By David Gould, Staff Editor
According to the bestselling author Elizabeth G. Saunders, “People who violate your boundaries are thieves—they steal time that doesn’t belong to them.” That quote from a Saunders book on “time investment” (she prefers the phrase over “time management”) echoed a suggestion we’ve heard over the years from Proponent Group members. You could boil it down to this: “Part company, if you can, with the highest-maintenance types in your life.”
One member used the comparison of high schools trying to to save electricity and not being able to do it until they installed light switches with built-in timers. Likewise, in order to save water, big institutions had to install faucets that automatically shut off after a few seconds. For coaches this compares directly to the structure of the lesson time slot. “An hour lesson can’t mean the full hour,” one of them pointed out. “Students have to be trained that by a quarter to the hour their session is ended.” For that to be enforced, a coach may have to emulate the high school light switch and set an audible timer that signals the formal end of the lesson. The busier you get the more structure you need, is one way of looking at it. To enforce that structure you have to practice saying ‘No’ without actually using the word ‘No.’

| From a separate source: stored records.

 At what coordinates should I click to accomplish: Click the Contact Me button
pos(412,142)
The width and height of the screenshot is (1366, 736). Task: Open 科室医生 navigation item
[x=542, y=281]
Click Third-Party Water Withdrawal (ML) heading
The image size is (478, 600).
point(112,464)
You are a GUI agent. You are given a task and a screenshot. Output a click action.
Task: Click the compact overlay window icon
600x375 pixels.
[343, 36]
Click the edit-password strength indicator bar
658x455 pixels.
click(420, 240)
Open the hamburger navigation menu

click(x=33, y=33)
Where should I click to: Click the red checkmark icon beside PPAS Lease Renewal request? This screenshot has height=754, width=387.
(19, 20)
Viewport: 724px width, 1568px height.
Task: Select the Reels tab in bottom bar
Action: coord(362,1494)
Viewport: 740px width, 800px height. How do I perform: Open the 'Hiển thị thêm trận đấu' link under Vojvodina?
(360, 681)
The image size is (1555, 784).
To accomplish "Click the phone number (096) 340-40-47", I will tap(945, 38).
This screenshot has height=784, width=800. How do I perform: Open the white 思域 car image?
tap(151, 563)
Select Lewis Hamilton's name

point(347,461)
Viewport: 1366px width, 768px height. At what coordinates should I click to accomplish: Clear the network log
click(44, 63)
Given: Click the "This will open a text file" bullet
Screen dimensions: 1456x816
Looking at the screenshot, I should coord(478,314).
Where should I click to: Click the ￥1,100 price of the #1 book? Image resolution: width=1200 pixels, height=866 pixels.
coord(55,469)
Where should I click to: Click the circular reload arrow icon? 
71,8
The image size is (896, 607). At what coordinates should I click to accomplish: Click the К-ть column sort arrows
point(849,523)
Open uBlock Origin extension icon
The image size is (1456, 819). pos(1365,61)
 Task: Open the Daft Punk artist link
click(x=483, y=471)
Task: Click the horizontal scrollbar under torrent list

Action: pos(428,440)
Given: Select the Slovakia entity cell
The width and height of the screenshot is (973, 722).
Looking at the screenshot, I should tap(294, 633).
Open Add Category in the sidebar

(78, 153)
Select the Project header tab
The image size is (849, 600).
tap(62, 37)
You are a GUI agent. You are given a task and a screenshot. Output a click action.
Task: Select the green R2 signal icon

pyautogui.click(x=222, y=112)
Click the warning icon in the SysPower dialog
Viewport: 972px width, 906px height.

For many Proponent members, time management is critical to fatigue prevention and the quality-of-life watchword that says we must balance work and play. It’s been noticed that instructors tend to schedule personal break time then renege on that promise to themselves. The concept of the “starter’s time” inserted into the teaching book is one coaches can relate to, even when the main function is to get back on schedule and thereby accommodate students, rather than forcing them to wait.
All the better, however, if that empty block in the book gets used as “me time.” It goes in there to provide an opportunity for record-keeping, correspondence and general problem-solving during the normal work day.
The relationship between time and money is integral to all this strategizing. We’ve heard from Proponent members that having too many people on discounted programs is an easily missed weakness in the teaching operation—one that silently forces more hours to be worked. Taking a different perspective, coaches also opt to collecting a small group of students into a remnant time slot so that several no answers can become a ‘Yes.’
Some suggestions are extremely simple and practical. For example, having students set up their own stations along the lesson tee. This was seen as a good time-saver especially when teaching juniors.
Making time for social-media communications is a hot button. Some coaches feel that a few blocks of lesson time might be worth trading each week for social media time. Others were wary of social media’s capacity to consume excessive hours in the work week.
For the peace and quiet that provides optimal recharge of energy, members liked the idea of heading “off-campus” during the lunch period, getting to a quiet place, eating slowly, listening to music and otherwise lowering the stress factor. Turning off the telephone at bedtime was a similar “boundary” suggestion. Use your voicemail greeting as a guide to callers regarding the timetable for your call-back. Changing the greeting may be necessary more often than you realize, based on your schedule and whereabouts.
There is no shortage of commentary or quotable quotes on this age-old subject. One of the most resonant comes from the consultant and bestselling business author Peter Drucker. “Until we can manage time, we can manage nothing else,” Drucker observed. That’s a terse statement, and a true one—well worth remembering as you step back between seasons and rethink how you go about your work.